Many seasoned adults are deficient in some areas nutritionally and here is where vitamins can be introduced to help a body function the way it should. Each vitamin performs a different job and what they do can run-the-gamut from boosting a body’s immunity to providing energy, to helping the blood clot properly.

If people follow the Dietary Guidelines for Americans (DGAs) developed by the U.S. Department of Health and Human Services and the USDA and eat a diet that’s balanced and packed with good stuff nutritionally, then most of the required vitamins needed, will come from food. As folks age, a doctor might recommend, however, additional vitamins, as well as calcium and minerals but it is always best to get fuel from good foods than from pills.

Here’s a little factoid, most older adults do not need a complete multivitamin supplement or mineral if they’re eating right. However, if eating habits are not the best and food choices are way below the recommended U.S. dietary guidelines for healthy eating, then supplementation might be the next best way to go.

According to the National Institute on Aging people over the age of 50 should be meeting the following vitamins and minerals requirements:

Vitamin D If you’re age 50–70, you need at least 600 IU, but not more than 4,000 IU. If you’re age 70 and older, you need at least 800 IU, but not more than 4,000 IU. You can get vitamin D from fatty fish, fish liver oils, fortified milk and milk products, and fortified cereals.
Vitamin B6 Men need 1.7 mg every day. Women need 1.5 mg every day. You can get vitamin B6 from fortified cereals, whole grains, organ meats like liver, and fortified soy-based meat substitutes.
Vitamin  B12 You need 2.4 mcg every day. Some people over age 50 have trouble absorbing the vitamin B12 found naturally in foods, so make sure you get enough of the supplement form of this vitamin from fortified foods. You can get vitamin B12 from fortified cereals, meat, fish, poultry, and milk.
Folate You need 400 mcg each day. However, people who regularly drink alcohol should aim for at least 600 mcg of folate daily since alcohol can impair its absorption. A wide variety of foods naturally contain folate, but the form that is added to foods and supplements, folic acid, is better absorbed. Good sources of folate include dark leafy greens like turnip greens, spinach, romaine lettuce, asparagus, Brussels sprouts, and  broccoli. Other good sources of the vitamin include liver, eggs, beans, peanuts, whole grains and fresh fruits/fruit juices.

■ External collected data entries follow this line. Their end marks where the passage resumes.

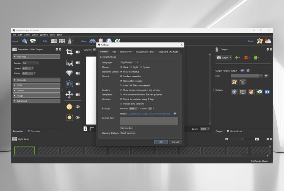Open backup folder browse icon
This screenshot has width=284, height=191.
click(x=175, y=113)
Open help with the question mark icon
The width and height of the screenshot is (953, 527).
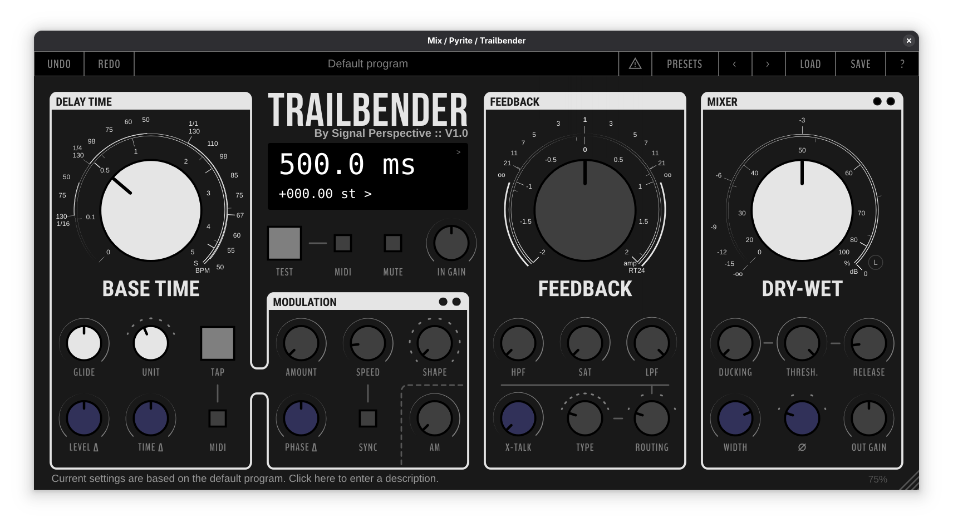pos(902,64)
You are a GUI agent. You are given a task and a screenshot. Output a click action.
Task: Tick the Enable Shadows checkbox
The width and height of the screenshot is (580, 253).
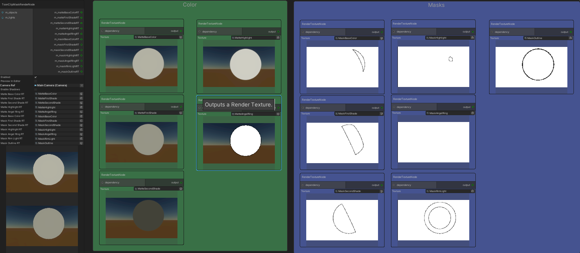(36, 90)
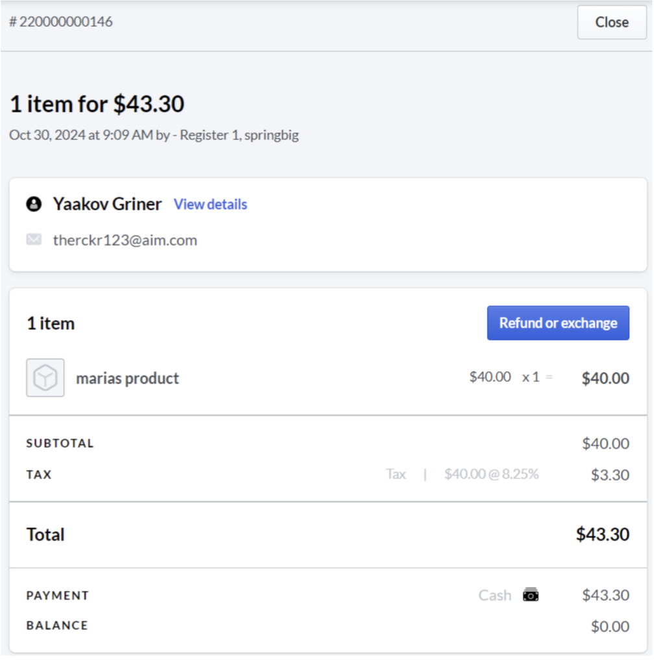Click the 1 item for $43.30 heading

(x=97, y=104)
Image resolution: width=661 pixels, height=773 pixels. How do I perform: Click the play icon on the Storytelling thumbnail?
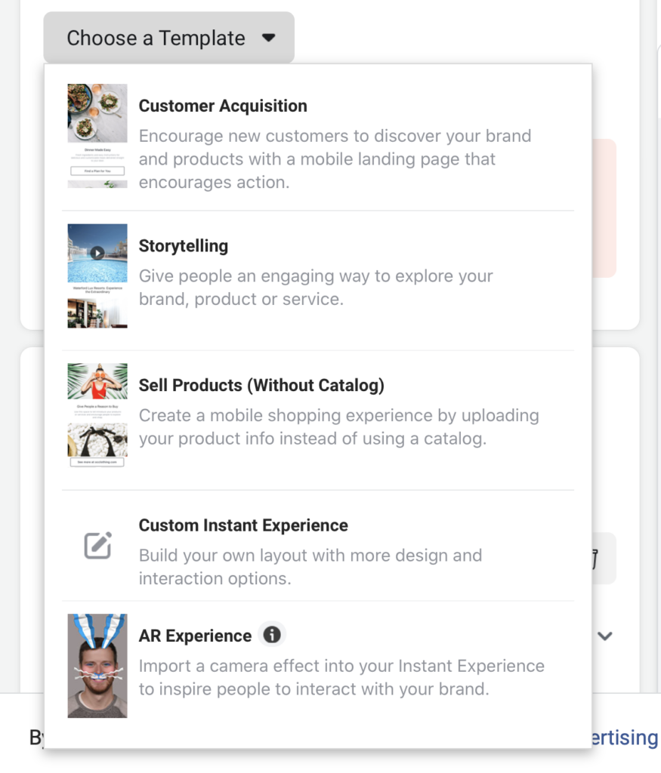coord(97,253)
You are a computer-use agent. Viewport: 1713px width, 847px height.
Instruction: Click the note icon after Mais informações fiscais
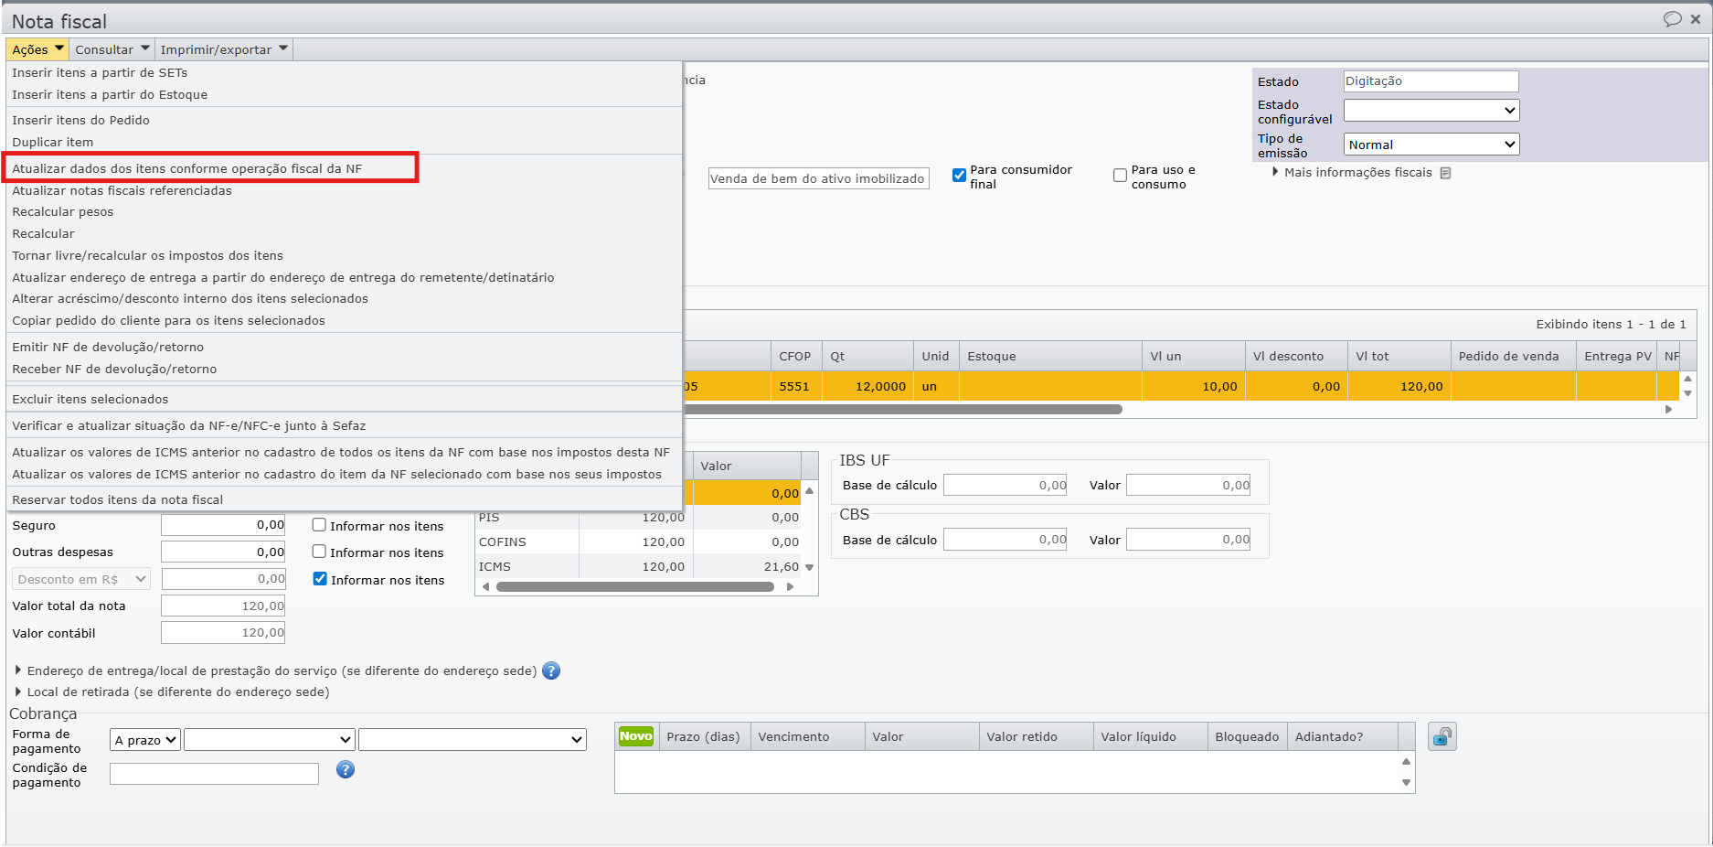tap(1445, 173)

Since aging can result in bone loss, calcium is also a mineral that is direly necessary for bones and teeth. Calcium can be obtained from milk, milk products, dark leafy greens like collards or kale, canned sardines, salmon with bones, and fortified juices/products. The calcium requirement for women age 51 and over is 1,200 mg per day and men in the same age group need 1,000 mg per day. Men, age 71 and over, need more of the supplement so their calcium gets boosted to 1,200 mg per day.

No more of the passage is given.